Quoted in the eighth chapter of The Religious Sense, where Fr. Giussani makes us grasp the tragedy of a man who, having lost the "totality of his factors," loses himself, Solženicyn instead documents the possibility of resisting power, in its most extreme form, that of Soviet totalitarianism. The writer had come to know it from the very beginning (he was born in 1918) and it would mark his entire life, at first fascinating him with the dream of a new world, then repelling him through its murderous violence, then turning him into its die-hard opponent (eight years in the camp starting in 1945, exile after 1974), ending up succumbing.
Solženicyn, on the other hand, would outlive it, returning to his homeland in 1994 and witnessing (until his death in 2008) his arduous journey towards incomplete democratization.

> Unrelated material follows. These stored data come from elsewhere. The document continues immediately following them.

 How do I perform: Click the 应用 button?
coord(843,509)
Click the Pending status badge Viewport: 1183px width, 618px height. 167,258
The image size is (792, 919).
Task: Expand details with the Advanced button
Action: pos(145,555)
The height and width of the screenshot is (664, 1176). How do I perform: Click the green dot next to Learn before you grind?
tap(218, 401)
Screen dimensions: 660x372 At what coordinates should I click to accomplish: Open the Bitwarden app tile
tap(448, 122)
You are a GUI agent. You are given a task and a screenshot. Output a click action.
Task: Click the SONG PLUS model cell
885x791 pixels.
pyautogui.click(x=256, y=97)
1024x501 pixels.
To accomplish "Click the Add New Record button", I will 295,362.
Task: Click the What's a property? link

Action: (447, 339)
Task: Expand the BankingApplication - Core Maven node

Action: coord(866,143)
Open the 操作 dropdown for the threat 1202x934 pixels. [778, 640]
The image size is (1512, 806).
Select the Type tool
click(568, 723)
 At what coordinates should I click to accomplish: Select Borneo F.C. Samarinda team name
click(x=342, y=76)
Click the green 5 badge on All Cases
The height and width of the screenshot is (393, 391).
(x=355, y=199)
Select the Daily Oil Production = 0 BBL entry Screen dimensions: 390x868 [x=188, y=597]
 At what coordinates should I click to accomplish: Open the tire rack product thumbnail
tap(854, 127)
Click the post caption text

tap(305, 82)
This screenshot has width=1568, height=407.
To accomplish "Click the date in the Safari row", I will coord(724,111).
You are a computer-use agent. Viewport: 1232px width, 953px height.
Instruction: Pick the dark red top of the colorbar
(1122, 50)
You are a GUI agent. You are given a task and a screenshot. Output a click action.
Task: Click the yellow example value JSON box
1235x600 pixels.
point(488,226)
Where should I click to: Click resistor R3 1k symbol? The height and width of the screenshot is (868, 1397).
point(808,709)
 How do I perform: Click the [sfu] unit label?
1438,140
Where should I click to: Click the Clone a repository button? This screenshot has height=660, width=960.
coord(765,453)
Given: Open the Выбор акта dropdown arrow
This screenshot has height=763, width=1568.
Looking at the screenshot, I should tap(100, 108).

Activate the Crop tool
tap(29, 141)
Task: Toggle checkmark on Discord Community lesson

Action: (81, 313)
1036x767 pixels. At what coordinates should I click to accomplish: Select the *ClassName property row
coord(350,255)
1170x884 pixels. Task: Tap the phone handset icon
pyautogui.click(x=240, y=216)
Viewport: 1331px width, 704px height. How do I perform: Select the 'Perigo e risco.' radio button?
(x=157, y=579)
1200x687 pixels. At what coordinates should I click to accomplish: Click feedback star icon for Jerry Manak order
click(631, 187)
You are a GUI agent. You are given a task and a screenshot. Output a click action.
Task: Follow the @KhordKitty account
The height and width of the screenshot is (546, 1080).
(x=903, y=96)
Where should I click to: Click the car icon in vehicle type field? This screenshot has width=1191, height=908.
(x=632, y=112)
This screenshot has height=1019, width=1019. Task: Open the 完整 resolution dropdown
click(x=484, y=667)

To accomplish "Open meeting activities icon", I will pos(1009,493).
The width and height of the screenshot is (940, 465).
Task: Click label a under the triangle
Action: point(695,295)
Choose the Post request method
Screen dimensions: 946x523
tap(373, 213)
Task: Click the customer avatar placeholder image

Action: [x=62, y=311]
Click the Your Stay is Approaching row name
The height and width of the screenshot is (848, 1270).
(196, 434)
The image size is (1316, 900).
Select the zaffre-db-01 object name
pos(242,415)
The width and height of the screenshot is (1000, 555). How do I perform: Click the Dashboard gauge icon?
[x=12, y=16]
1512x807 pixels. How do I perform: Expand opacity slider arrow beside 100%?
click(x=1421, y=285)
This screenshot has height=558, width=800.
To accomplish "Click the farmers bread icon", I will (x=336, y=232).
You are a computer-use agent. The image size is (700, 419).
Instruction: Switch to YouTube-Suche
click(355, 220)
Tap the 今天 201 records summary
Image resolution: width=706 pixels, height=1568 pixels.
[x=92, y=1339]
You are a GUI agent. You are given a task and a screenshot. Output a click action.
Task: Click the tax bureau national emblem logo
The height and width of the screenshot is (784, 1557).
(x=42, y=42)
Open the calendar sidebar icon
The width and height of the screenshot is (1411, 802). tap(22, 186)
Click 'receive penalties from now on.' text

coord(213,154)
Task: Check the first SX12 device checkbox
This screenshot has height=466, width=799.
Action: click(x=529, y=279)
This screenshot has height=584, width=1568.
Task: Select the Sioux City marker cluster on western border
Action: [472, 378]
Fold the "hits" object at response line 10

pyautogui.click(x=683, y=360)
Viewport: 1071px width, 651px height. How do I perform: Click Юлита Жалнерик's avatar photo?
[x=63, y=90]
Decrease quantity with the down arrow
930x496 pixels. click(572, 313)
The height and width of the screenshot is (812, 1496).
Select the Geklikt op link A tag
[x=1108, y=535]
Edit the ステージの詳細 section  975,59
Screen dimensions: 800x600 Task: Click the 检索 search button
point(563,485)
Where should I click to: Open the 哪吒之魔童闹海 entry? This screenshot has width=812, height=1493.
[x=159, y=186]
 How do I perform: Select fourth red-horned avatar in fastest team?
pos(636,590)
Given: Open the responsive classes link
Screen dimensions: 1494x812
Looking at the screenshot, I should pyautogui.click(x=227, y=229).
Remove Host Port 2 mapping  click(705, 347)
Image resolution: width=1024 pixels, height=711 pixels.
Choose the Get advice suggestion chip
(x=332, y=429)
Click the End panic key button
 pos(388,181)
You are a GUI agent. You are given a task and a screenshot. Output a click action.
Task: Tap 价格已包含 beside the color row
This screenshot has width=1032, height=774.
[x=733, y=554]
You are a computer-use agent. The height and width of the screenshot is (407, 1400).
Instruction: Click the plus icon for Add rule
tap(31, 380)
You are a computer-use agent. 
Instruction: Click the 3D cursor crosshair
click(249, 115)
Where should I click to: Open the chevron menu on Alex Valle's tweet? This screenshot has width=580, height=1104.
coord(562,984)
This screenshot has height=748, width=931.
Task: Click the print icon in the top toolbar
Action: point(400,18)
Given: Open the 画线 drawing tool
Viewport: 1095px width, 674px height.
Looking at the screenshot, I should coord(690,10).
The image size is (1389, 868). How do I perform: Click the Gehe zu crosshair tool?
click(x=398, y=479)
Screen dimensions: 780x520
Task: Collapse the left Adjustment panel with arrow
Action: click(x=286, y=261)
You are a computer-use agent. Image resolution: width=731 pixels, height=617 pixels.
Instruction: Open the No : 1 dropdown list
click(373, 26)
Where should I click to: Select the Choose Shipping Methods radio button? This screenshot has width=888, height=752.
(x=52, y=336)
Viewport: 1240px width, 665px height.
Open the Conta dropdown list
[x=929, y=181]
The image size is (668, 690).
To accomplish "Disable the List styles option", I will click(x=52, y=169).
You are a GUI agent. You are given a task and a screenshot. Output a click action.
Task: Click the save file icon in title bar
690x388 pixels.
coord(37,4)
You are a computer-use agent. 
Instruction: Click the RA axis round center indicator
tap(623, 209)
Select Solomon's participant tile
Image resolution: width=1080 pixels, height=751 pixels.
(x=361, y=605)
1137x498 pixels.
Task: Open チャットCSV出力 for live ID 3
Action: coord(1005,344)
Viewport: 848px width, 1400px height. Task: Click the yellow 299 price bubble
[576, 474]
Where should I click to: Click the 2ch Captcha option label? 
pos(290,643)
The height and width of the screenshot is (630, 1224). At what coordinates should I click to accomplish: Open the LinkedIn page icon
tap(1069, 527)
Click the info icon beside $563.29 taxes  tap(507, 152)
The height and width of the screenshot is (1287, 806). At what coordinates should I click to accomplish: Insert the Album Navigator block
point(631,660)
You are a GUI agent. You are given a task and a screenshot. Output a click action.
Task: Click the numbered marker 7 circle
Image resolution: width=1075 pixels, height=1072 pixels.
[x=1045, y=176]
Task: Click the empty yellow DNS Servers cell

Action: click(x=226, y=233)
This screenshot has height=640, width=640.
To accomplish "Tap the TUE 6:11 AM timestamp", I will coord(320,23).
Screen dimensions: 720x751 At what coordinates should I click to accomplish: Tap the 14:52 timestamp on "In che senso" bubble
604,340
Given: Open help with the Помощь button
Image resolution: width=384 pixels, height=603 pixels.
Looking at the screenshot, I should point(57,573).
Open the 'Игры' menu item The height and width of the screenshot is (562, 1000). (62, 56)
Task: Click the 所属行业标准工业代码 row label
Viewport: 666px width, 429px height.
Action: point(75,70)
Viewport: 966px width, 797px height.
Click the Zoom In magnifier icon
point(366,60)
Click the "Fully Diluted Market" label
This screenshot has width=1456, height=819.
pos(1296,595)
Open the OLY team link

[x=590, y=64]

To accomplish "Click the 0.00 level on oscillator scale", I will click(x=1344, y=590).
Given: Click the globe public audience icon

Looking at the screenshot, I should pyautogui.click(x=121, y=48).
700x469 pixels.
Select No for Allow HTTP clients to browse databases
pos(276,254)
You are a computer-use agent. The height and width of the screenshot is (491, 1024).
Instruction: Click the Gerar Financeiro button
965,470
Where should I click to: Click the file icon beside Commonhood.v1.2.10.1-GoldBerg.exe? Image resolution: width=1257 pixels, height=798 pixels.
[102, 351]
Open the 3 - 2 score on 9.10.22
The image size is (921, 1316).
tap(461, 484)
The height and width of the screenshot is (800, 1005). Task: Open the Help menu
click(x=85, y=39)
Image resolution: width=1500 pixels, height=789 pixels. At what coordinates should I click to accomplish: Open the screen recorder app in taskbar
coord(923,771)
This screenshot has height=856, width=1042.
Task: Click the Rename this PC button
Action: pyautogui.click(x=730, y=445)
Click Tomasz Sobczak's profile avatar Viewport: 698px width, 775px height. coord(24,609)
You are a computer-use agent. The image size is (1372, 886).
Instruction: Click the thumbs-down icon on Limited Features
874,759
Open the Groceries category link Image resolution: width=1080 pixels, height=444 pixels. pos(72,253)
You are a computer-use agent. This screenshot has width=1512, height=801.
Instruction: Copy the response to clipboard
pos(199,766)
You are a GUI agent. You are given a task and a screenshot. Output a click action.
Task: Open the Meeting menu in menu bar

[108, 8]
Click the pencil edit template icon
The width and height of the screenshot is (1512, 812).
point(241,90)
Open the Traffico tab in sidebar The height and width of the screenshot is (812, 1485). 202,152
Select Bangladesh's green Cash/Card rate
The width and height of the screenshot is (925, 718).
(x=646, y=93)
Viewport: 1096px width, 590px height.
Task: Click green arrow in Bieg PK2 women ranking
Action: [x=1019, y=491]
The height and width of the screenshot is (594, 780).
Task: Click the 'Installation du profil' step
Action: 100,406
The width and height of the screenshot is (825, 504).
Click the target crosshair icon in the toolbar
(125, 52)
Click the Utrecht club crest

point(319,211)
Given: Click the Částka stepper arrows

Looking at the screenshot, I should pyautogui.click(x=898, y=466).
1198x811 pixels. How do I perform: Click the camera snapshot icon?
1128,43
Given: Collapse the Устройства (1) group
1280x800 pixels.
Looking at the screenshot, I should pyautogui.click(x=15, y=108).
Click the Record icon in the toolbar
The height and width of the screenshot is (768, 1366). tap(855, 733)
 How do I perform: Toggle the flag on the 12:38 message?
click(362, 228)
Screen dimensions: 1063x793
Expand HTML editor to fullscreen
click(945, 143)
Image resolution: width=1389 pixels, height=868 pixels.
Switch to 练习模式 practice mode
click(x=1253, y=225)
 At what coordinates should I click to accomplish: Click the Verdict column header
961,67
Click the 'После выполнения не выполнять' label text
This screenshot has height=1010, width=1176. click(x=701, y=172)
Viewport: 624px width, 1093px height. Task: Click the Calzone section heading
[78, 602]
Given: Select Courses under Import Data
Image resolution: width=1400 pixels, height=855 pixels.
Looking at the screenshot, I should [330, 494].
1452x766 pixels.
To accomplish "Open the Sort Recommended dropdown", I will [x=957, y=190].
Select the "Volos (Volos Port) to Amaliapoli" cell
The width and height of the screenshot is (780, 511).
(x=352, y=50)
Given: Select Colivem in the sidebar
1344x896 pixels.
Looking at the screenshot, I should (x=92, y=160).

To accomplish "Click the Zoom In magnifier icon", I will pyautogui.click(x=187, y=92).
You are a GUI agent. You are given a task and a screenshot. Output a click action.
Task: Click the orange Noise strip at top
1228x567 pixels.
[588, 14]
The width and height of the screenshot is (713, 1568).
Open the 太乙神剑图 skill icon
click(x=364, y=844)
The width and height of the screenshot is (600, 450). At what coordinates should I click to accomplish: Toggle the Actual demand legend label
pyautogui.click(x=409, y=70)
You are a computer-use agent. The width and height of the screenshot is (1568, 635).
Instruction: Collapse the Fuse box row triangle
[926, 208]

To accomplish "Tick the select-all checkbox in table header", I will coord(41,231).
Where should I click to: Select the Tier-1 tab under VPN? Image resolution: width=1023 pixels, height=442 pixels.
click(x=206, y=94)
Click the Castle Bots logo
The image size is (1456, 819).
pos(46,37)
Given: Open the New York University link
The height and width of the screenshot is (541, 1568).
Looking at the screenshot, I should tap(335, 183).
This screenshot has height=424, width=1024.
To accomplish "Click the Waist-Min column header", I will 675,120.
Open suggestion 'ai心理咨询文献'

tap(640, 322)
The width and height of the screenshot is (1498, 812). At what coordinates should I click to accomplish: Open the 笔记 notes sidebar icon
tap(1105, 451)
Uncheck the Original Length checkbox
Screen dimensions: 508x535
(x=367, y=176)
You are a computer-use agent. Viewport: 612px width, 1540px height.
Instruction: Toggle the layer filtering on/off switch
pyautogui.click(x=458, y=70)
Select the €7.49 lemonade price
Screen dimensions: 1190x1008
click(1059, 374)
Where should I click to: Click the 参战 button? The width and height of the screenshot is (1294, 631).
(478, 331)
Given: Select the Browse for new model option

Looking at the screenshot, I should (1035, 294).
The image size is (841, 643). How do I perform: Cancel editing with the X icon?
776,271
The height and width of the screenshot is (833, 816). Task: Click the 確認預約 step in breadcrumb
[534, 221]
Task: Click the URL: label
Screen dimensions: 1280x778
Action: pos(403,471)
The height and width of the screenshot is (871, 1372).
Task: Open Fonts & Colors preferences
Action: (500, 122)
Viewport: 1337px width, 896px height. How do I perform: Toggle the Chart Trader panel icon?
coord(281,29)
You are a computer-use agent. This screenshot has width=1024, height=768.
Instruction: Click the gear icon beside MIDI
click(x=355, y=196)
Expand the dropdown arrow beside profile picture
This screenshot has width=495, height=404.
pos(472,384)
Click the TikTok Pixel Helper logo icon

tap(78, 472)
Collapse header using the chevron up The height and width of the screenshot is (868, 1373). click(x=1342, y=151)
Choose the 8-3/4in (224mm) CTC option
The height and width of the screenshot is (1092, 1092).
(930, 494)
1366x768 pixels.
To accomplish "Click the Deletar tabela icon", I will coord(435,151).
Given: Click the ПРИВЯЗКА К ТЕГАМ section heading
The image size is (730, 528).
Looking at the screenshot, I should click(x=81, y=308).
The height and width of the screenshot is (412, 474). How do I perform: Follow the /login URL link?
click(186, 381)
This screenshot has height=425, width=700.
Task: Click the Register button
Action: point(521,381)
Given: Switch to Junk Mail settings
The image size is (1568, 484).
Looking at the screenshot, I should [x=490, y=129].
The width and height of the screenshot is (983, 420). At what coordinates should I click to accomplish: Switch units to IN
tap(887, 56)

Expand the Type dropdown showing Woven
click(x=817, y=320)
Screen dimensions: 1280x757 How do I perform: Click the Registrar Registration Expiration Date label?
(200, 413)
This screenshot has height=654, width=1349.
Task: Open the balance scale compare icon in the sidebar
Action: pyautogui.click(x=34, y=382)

Just as he had witnessed the irreducible nobility of the seemingly mostly insignificant individuals, Solženicyn had thus also been the observer of the great history, where he had seen the attempt to destroy humanity right down to its roots and was able to recognize and denounce the instruments with which the regime had tried to bring this ideological project to fruition, as evoked by Giussani in quoting Solženicyn: "The spiritual forces of Shakespeare’s evildoers stopped short at a dozen corpses. Because they had no ideology … thanks to ideology, the 20th century was fated to experience evil doing on a scale calculated in the millions."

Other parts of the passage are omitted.